WASHINGTON, DC – U.S. Senator Bob Casey (D-PA) releases a statement following President Obama’s nomination of Chief Judge Merrick Garland for the United States Supreme Court:
“Chief Judge Merrick Garland is an eminently qualified nominee for the Supreme Court who has established a record of fairness, integrity and legal excellence over many years. I look forward to reviewing Judge Garland’s record and giving his nomination the full consideration it deserves. The President has done his job as is proscribed under the Constitution, and it’s time for Senate Republicans to commit to doing their job by giving this nominee a fair hearing and a timely vote.
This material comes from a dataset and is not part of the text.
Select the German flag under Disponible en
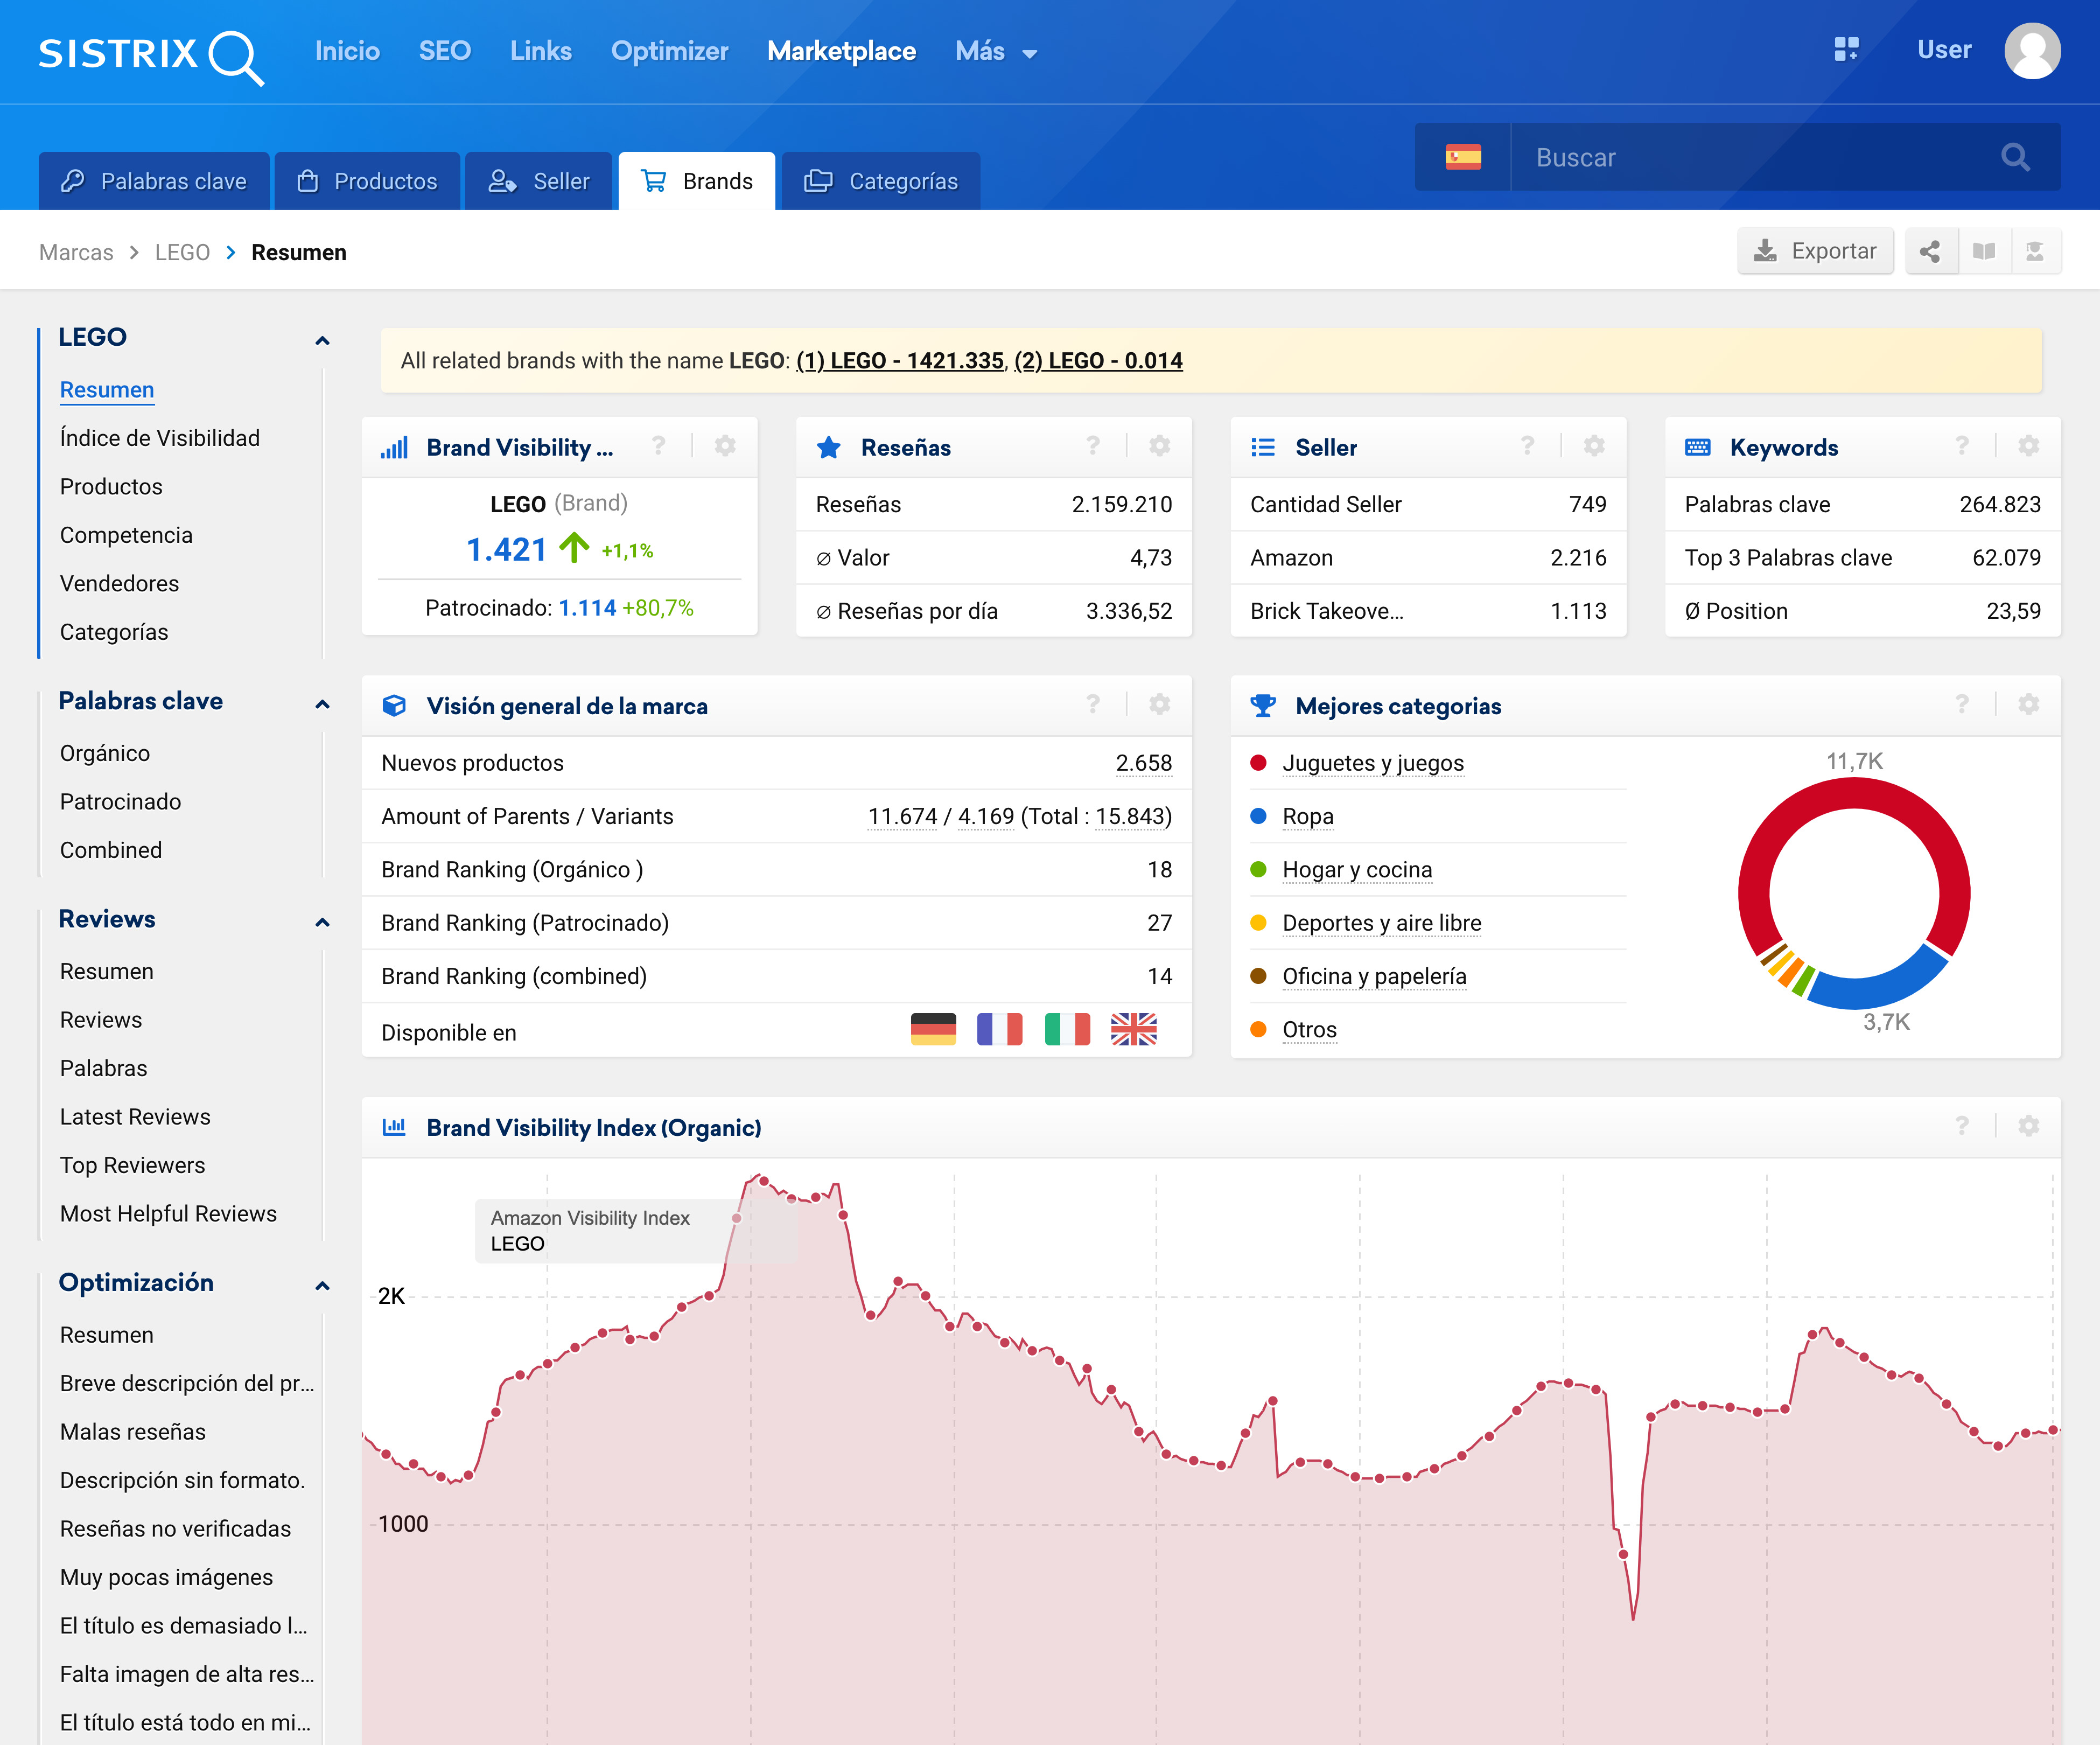This screenshot has width=2100, height=1745. (x=933, y=1030)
Several Senate Republicans have engaged in outrageous political games by refusing to commit to giving any nominee under President Obama a hearing or even a meeting in their offices. The Constitution is clear. Article II, Section 2 of the Constitution explicitly requires the President to select a nominee for any vacancy to the Supreme Court, and the Senate to advise and consent on that nominee.
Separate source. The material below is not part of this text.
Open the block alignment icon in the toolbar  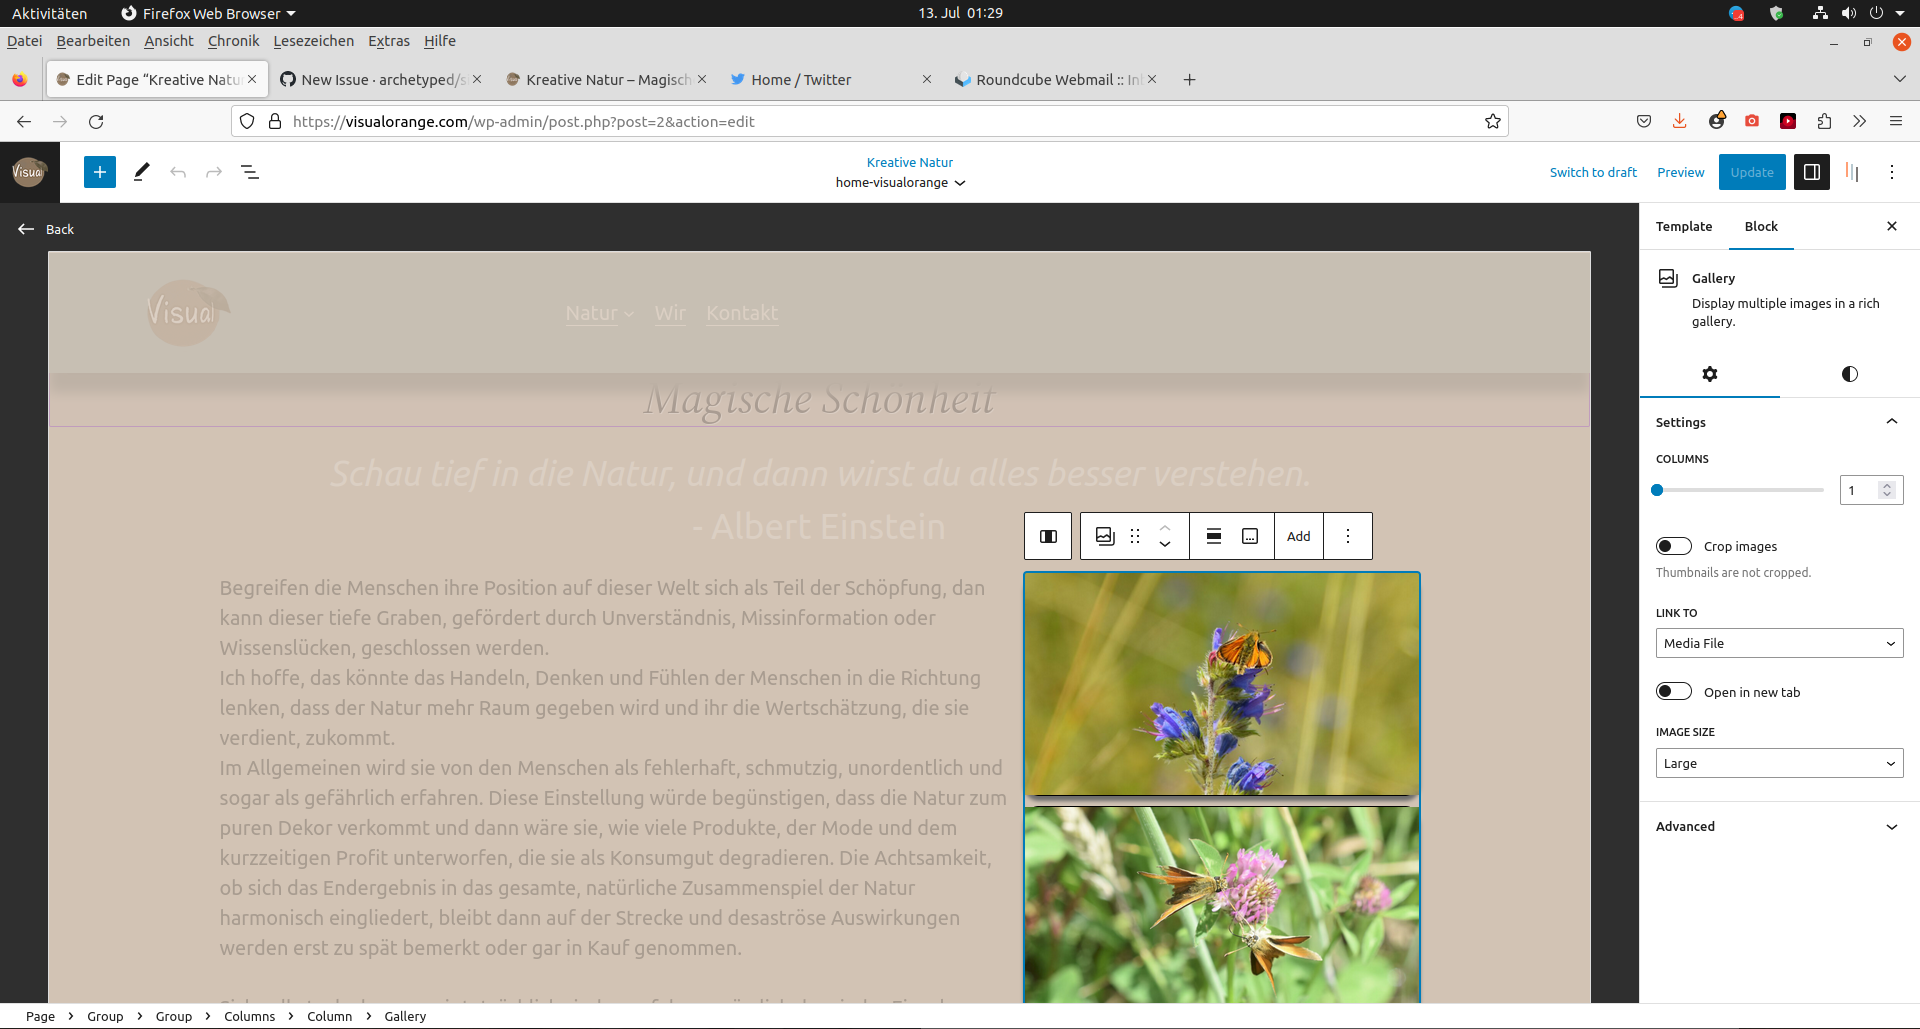(1213, 536)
The history is also clear. The Senate has taken action on every Supreme Court nominee in the last 100 years, regardless of whether the nomination was made in a presidential election year, and not since the Civil War has the Senate taken longer than a year to fill a Supreme Court vacancy. In 1987, Justice Kennedy was confirmed in the last year of President Reagan’s final term under a Democratic Senate, and the Senate has confirmed 17 Supreme Court nominees in presidential election years. It’s time for Republicans on the Judiciary Committee to reverse course. In January extreme rightwing groups like Heritage Action issued marching orders to Senate Republicans to shut down any judicial nominations until President Obama left office. Since then, Senate Republicans have marched in lockstep with Heritage Action and extreme voices on the right. The history of independence that the Senate Judiciary Committee has earned will evaporate if Committee Republicans continues down this path. Senators are free to vote however they choose on a Supreme Court nominee, but they must do their job and give that nominee a fair hearing and a timely vote.”